- RECORDS PROVIDED:
Start of Block

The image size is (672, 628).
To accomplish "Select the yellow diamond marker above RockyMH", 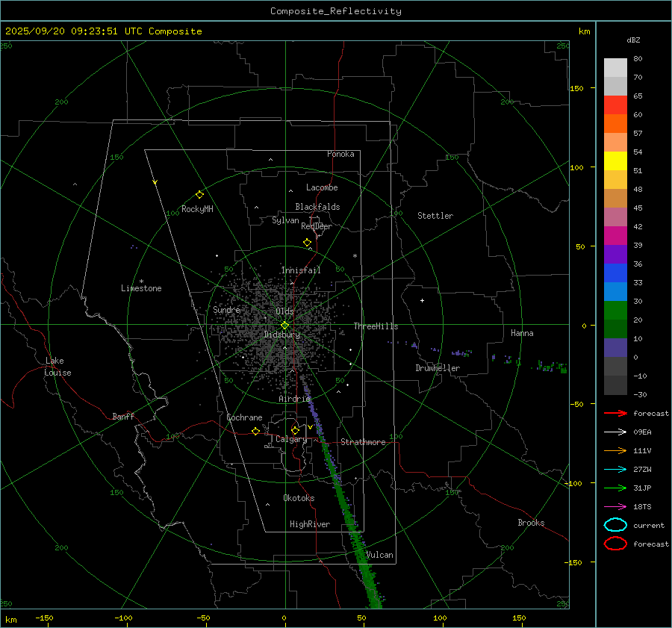I will pyautogui.click(x=199, y=194).
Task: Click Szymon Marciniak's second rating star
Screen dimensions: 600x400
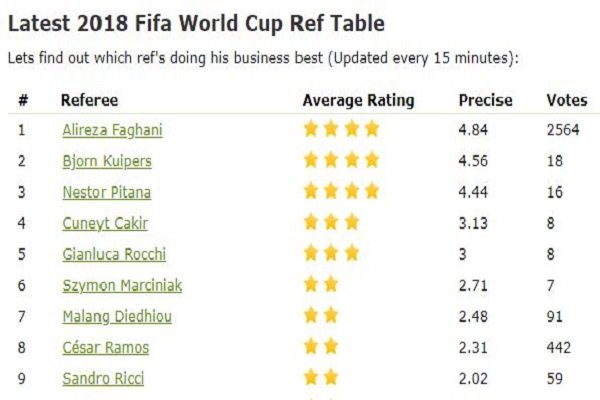Action: click(x=331, y=284)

End of Block

- ASSIGNMENT: The line with "Task: Click Szymon" and each line after it, through the final line of the data, are to be duplicated exactly, with pictures left out and nothing more included.

- ANSWER SECTION:
Task: Click Szymon Marciniak's second rating star
Screen dimensions: 600x400
Action: click(x=331, y=284)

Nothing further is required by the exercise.